Text passage:
•••••
Sharpeville (also spelled Sharpville) is a township situated between two large industrial cities, Vanderbijlpark and Vereeniging, in southern Gauteng, South Africa. Sharpeville is one of the oldest of six townships in the Vaal Triangle. It was named after John Lillie Sharpe who came to South Africa from Glasgow, Scotland, as secretary of Stewarts & Lloyds. Sharpe was elected to the Vereeniging City Council in 1932 and held the position of mayor from 1934 to 1937.

Contents

The main reason for the establishment of Sharpeville was the relocation of people from "Top Location" to an area away from Vereeniging because it was felt black people were too close to Vereeniging for comfort. Because the project was intended only to relocate residents of "Top Location", and not to house additional people, it did not alleviate the housing shortage. What was planned as a five-year resettlement project beginning in 1935, in fact, took 20 years. In 1941, 16,000 people lived in "Top Location". The building of the houses only started in 1942. A sub-economic housing scheme was used for Sharpeville. Water was free but 14 houses shared one tap and there were two bathing complexes in the township. By 1946 some of the houses had their own taps and bathrooms. The township was first called "Sharpe Native Township" but it changed to Sharpeville in the 1950s.

Place in South African history

With the implementation of the apartheid government's Group Areas Act 21 of 1950, it was estimated that over 3.5 million South Africans were forcibly removed from 1960 to 1982. Of the "Top Location" residents, Blacks were moved to Sharpeville, Coloureds to Rus-ter-vaal and Indians to Roshnee. The Indians were the last ethnic group to leave "Top Location", the last residents being moved to Roshnee in 1974. In 2004, the people of Top Location were compensated for the loss of their properties and land, and an amount of R60,000 per house was paid to all former residents or dependants.
•••••
Data shown:

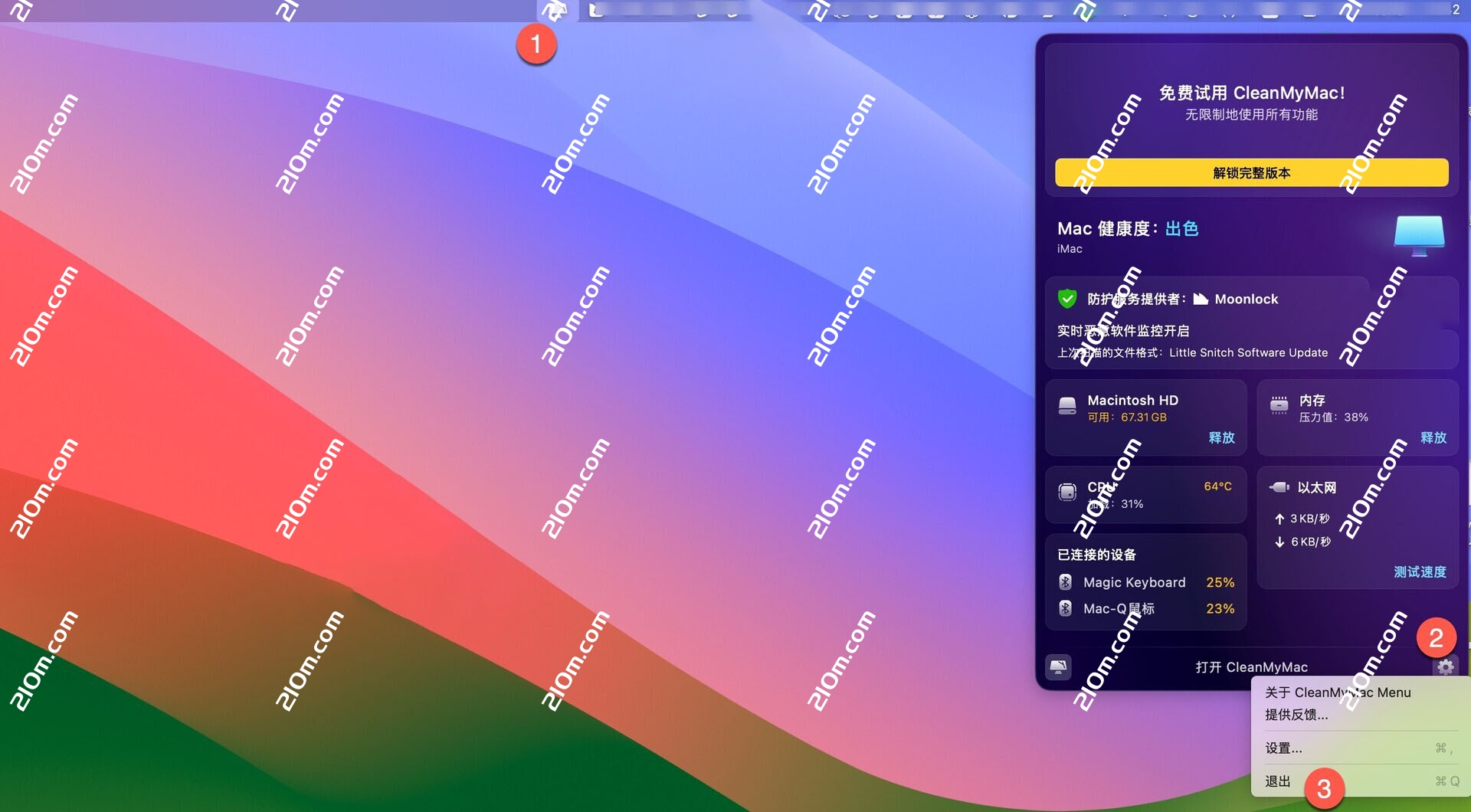Click the CleanMyMac icon in the menu bar
This screenshot has width=1471, height=812.
click(x=557, y=11)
•••••
Problem description:
Copy out the Sharpeville text above word for word, from start to finish.

The response:
Sharpeville (also spelled Sharpville) is a township situated between two large industrial cities, Vanderbijlpark and Vereeniging, in southern Gauteng, South Africa. Sharpeville is one of the oldest of six townships in the Vaal Triangle. It was named after John Lillie Sharpe who came to South Africa from Glasgow, Scotland, as secretary of Stewarts & Lloyds. Sharpe was elected to the Vereeniging City Council in 1932 and held the position of mayor from 1934 to 1937.

Contents

The main reason for the establishment of Sharpeville was the relocation of people from "Top Location" to an area away from Vereeniging because it was felt black people were too close to Vereeniging for comfort. Because the project was intended only to relocate residents of "Top Location", and not to house additional people, it did not alleviate the housing shortage. What was planned as a five-year resettlement project beginning in 1935, in fact, took 20 years. In 1941, 16,000 people lived in "Top Location". The building of the houses only started in 1942. A sub-economic housing scheme was used for Sharpeville. Water was free but 14 houses shared one tap and there were two bathing complexes in the township. By 1946 some of the houses had their own taps and bathrooms. The township was first called "Sharpe Native Township" but it changed to Sharpeville in the 1950s.

Place in South African history

With the implementation of the apartheid government's Group Areas Act 21 of 1950, it was estimated that over 3.5 million South Africans were forcibly removed from 1960 to 1982. Of the "Top Location" residents, Blacks were moved to Sharpeville, Coloureds to Rus-ter-vaal and Indians to Roshnee. The Indians were the last ethnic group to leave "Top Location", the last residents being moved to Roshnee in 1974. In 2004, the people of Top Location were compensated for the loss of their properties and land, and an amount of R60,000 per house was paid to all former residents or dependants.